Helen Kelley in the 1991 Ken Burns film, Empire of the Air said that soon after she started listening to radio, she stopped practicing the piano, because she didn't have to make her own music anymore. Seeing that interview was an ah-hah moment for Dave Winer: "It was a mistake to believe that creativity was something you could delegate, no matter how much better they were than you, because it's an important human activity, like breathing, eating, walking, laughing, loving."
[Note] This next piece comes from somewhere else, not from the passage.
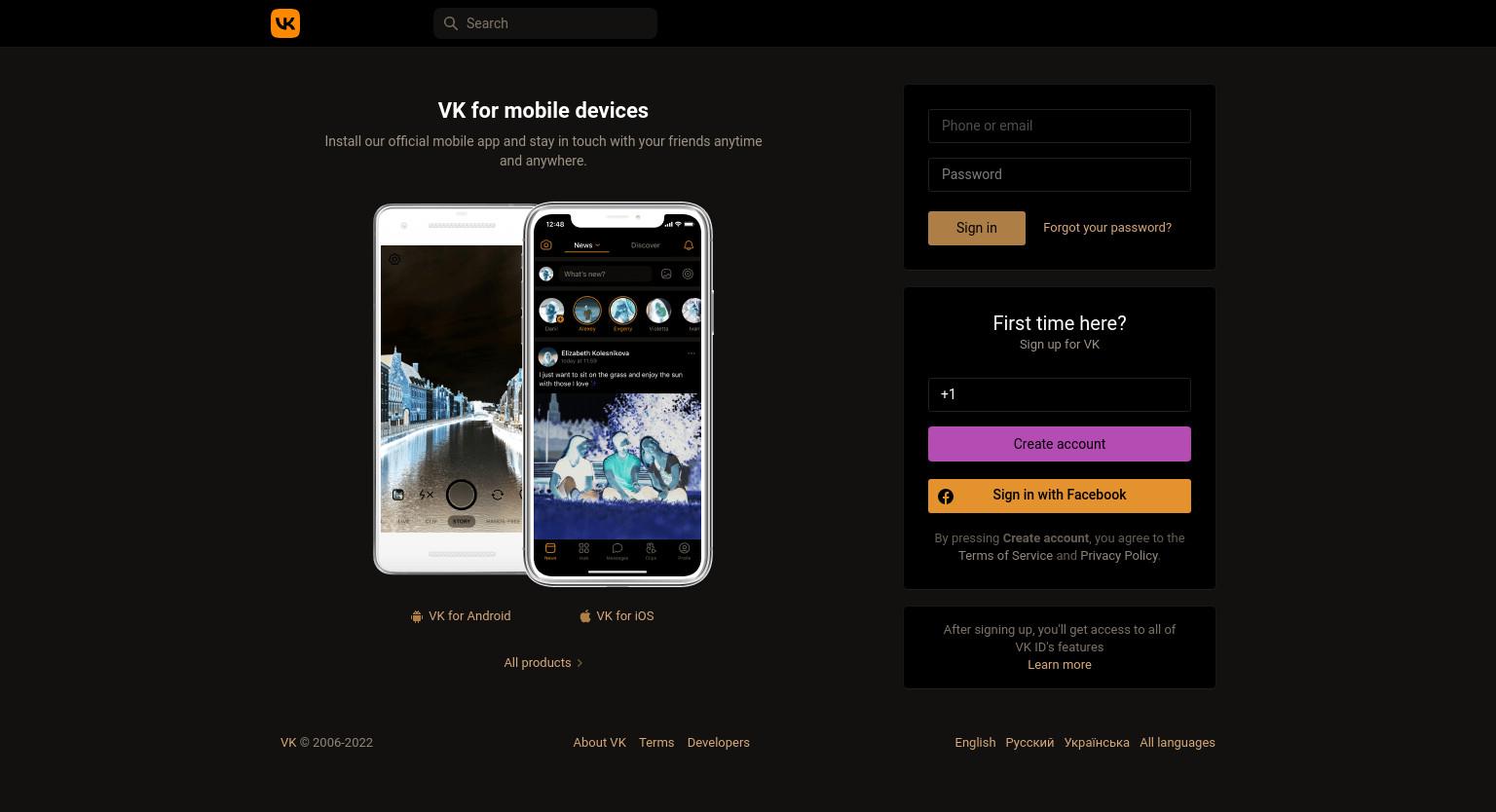
Task: Click the Facebook logo icon
Action: (x=946, y=497)
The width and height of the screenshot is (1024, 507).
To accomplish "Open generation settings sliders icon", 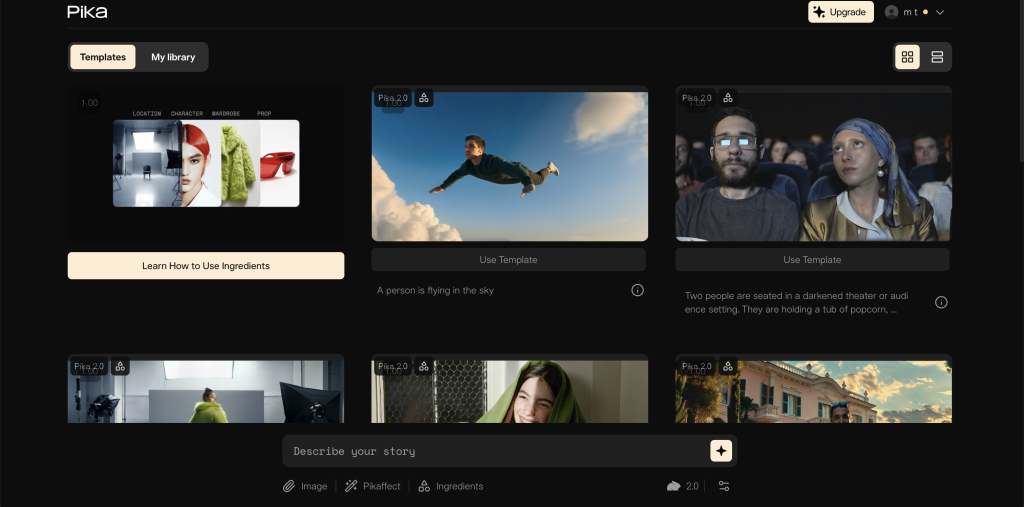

I think we need to be careful how we define creativity, though. It's not just painting pictures and writing novels. You can create anything of value. Ice cream was boring, and sales kept dropping - until creative people introduced the super-premium brands came along. Coffee was boring - and now it's not.
Services can be creative, too. Waste Management wasn't very reliable about picking up our trash - and while they were swift to take our money, it didn't always get credited to our account. In disgust, I went looking for another hauler. A wonderfully vibrant woman called back from Butler Hauling. She was enthusiastic and excited. When they made their first pickup, I was a little apprehensive, because they weren't driving a fancy-dan garbage truck, but rather a stake truck with plywood added to make the sides solid, and the truck had seen better days.

Mrs. Butler, though, swung into action. She and the fellows working with her jumped down, grabbed the trash and tossed it high into the air to land on the truck bed. Whomp, whomp, whomp went the bags - and then one of the fellows picked up a candy wrapper that a passing school kid had tossed into the yard, and tossed it into the truck as well.
Most trash haulers I've dealt with, you were lucky to get them to take the trash you had bagged up. They'd break the bags, and leave a mess, at least once a month. This crew was looking to clean up a mess that wasn't part of their responsibility.
Do you think I told ten people that Butler Hauling was the best haulers I'd ever seen? The answer is no - because I told at least twenty. And I know that Mrs. Butler and the fellows were happy doing what they were doing, because they were smiling, and joking back and forth, and some weeks, they'd break into tune.

Life is short and the workday is too long to be doing something you hate. And it's probably not what you're doing, but how you do it, that makes the difference.
It's no fun being a captive. And work oughta be fun. It can be fun.
What's the worst job in the world? You can find someone who enjoys doing it. Doing it well is an important part of it. What's the dirtiest job you can think of? Call up the leader of your local FFA chapter, and ask him: he'll tell you that most farm boys enjoy spreading manure - and yes, it gets all over you when you do it. And millions of people enjoy, yes, enjoy changing their kids' diapers, because it's an act of love.
That's probably key to the whole thing. Work is a relationship. When we perform work, we're caring for people. If you don't love your fellow man, you've got more serious problems than work.
But if you choose a job you love, you will never have to work a day in your life.